I have two sets of lats and longs that I wish to join with a Cartesian join and find the distance between each pair. There can be duplicates in number
or other_number
(i.e. two locations/addresses per identifier).
d = {'number': ['100', '101'], 'lat': ['40.6892', '41.8902'], 'long': ['74.0445','12.4922']}
d2 = {'other_number': ['200', '201'], 'lat': ['37.8199', '43.8791'], 'long': ['122.4783','103.4591']}
data = pd.DataFrame(data=d)
data2 = pd.DataFrame(data=d2)
I am currently turning the lat/long fields into lists of tuples...
tuple_list_1 = list(zip(data.lat.astype(float), data.long.astype(float)))
tuple_list_2 = list(zip(data2.lat.astype(float), data2.long.astype(float)))
...and then performing the Cartesian join with a generator.
gen = ([x, y] for x in tuple_list_1 for y in tuple_list_2)
Finally, I am finding the distance with a simple loop:
from geopy.distance import geodesic
for u, v in gen:
dist = geodesic(u, v).miles
print(dist)
Ultimately, I would like the distance tied back to the original information (i.e. number
and other_number
). This is my desired result:
d3 = {'number': ['100', '100','100','100'],
'address': ['Statue of Liberty', 'Statue of Liberty', 'Colosseum', 'Colosseum'],
'other_number': ['200', '200', '201', '201'],
'other_address': ['Golden Gate Bridge','Mount Rushmore','Golden Gate Bridge','Mount Rushmore'],
'distance':[2572.262967759492,1515.3455804766047,5400.249562015358,4365.4386483486205]
}
data3 = pd.DataFrame(data=d3)
How do I retrieve the distance efficiently (I'm thinking looping through the generator may not be that efficient), and tie the results back to the identifying fields in a final DataFrame?
import pandas as pd
d = {'number': ['100', '101'], 'lat': ['40.6892', '41.8902'], 'long': ['74.0445','12.4922']}
d2 = {'other_number': ['200', '201'], 'lat': ['37.8199', '43.8791'], 'long': ['122.4783','103.4591']}
data = pd.DataFrame(data=d)
data2 = pd.DataFrame(data=d2)
# Perform cartesian product
data['key'] = 0
data2['key'] = 0
df = pd.merge(data, data2, on='key', how='outer')
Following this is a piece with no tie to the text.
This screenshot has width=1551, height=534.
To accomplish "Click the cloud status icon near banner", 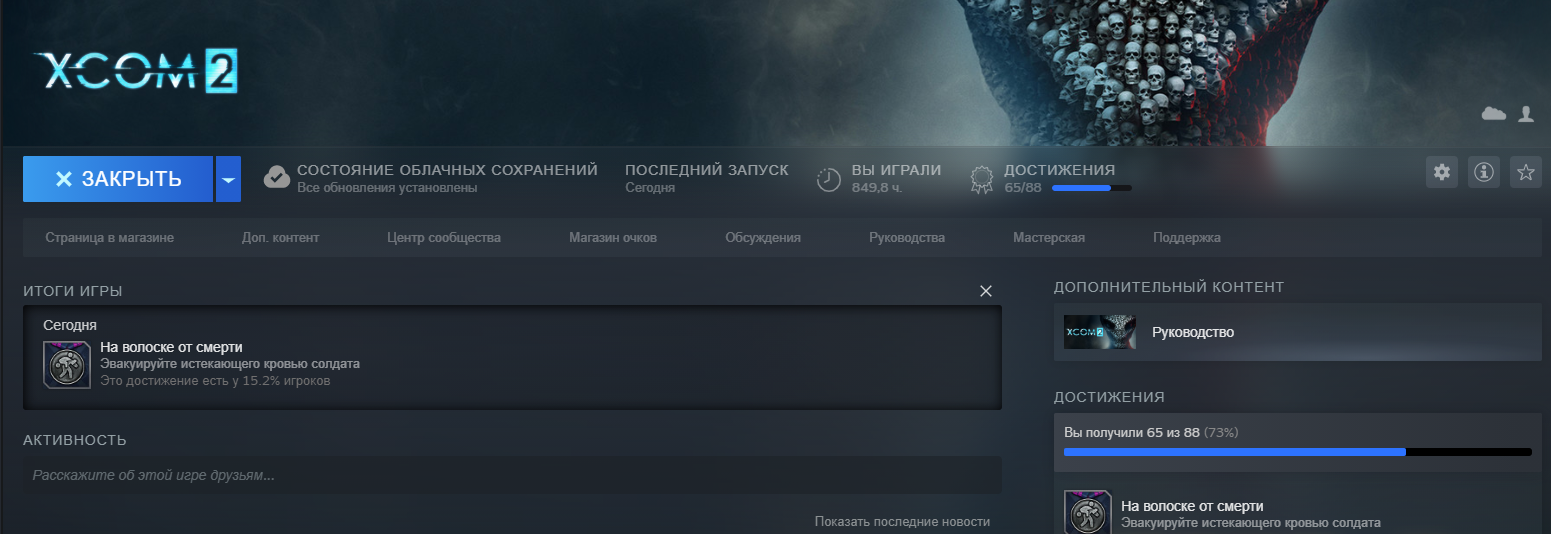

df = df.drop('key', axis=1)
# Calculate distance
from geopy.distance import geodesic
df['distance'] = df.apply(lambda row: geodesic((row['lat_x'], row['long_x']), (row['lat_y'], row['long_y'])).miles, axis=1)
df
would look like this:
number lat_x long_x other_number lat_y long_y distance
0 100 40.6892 74.0445 200 37.8199 122.4783 2572.262968
1 100 40.6892 74.0445 201 43.8791 103.4591 1515.345580
2 101 41.8902 12.4922 200 37.8199 122.4783 5400.249562
3 101 41.8902 12.4922 201 43.8791 103.4591 4365.438648
There're other ways of performing cartesian product in pandas if you don't like this one via a new key
column, see cartesian product in pandas.